I shoot video for a newspaper, and we have two of these cameras in our pool of equipment. Several different people have had the same problem, and I can’t find any information about it – maybe you know what’s going on.
When the focus mode is set to zoom, occasionally the camera will zoom in or out on its own. Just wondering if we’re accidentally hitting something while in the zoom mode, or if this is a quirk of the camera. Usually if we reset the camera to manual and then back to zoom, the problem goes away. Any ideas?
This may be a quirk of the camera, i notice that as my camera gets older the zoom control on the body has become very funky and erratic in performance, thus, this may be due to a funky contact in this switch.

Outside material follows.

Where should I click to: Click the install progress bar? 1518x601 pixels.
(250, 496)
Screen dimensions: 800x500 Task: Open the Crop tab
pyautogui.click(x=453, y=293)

Oh, my, manual is often the solution to so many problems :-) It’s hard to tell without playing with the camera.
Great info Everyone, Thanks for all the tips.
I just bought a used A1U — the Status check says it has
20x10H of operation
8x10H of Drum Run
7x10H of Tape Run
18X10 of Threading
Can anyone tell me what this means concretely — very used, little used, or moderate used?
20x10H of operation = the camera has been turned on and doing something or another for a total 200 hours.
8x10H of Drum Run = the camera has had the video drum engaged in pause, play, or record for 80 hours (tape engaged, ready to record, or recording, or playback), this is the key figure, it means the camera has been used for the equivalent of 80 1-hour tapes.
18X10 of Threading = This one I’m not sure about, is it the number of times it’s threaded a tape? It’s not an hour figure.
This is what I could call medium to moderate use for a consumer camera.